YOUR INSTRUCTIONS. Copy nothing but the lines from the one containing "Task: Click #ใบพัด_COPTER" through the last line of the records, repeated exactly and without pictures.

(Beginning of RECORD EXCERPTS)

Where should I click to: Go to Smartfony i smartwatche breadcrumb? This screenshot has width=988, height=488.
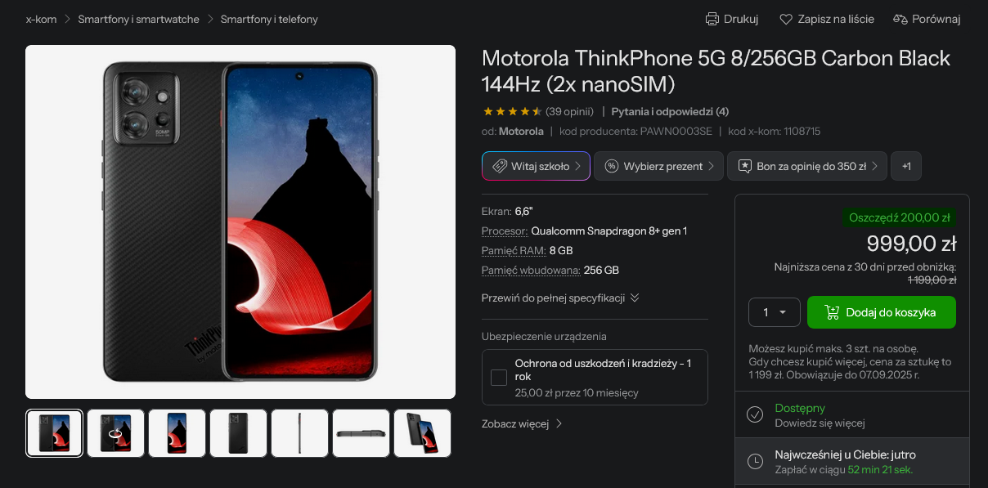(139, 19)
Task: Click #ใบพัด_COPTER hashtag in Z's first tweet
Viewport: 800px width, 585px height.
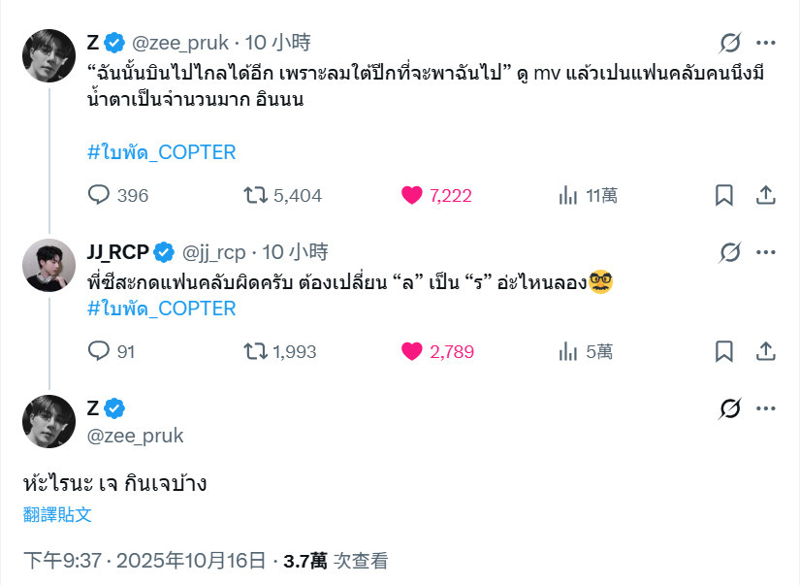Action: (x=161, y=152)
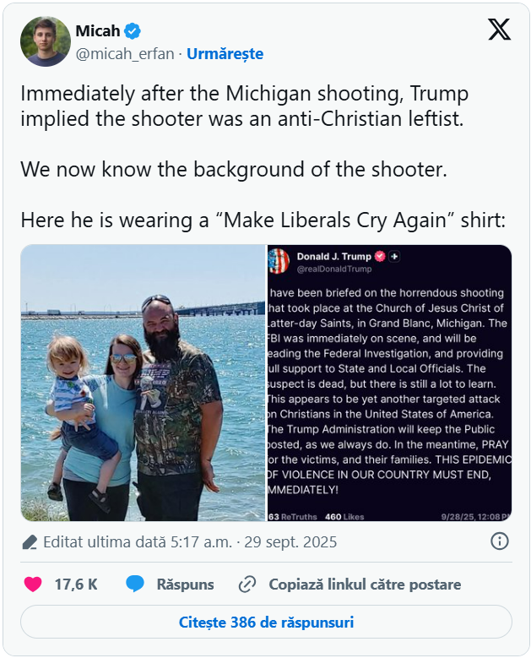531x658 pixels.
Task: Click the chain link copy icon
Action: pos(247,584)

(End of RECORD EXCERPTS)

WORKED SOLUTION.
Task: Click #ใบพัด_COPTER hashtag in Z's first tweet
Viewport: 800px width, 585px height.
Action: (x=161, y=152)
531x658 pixels.
Task: Click the chain link copy icon
Action: pos(247,584)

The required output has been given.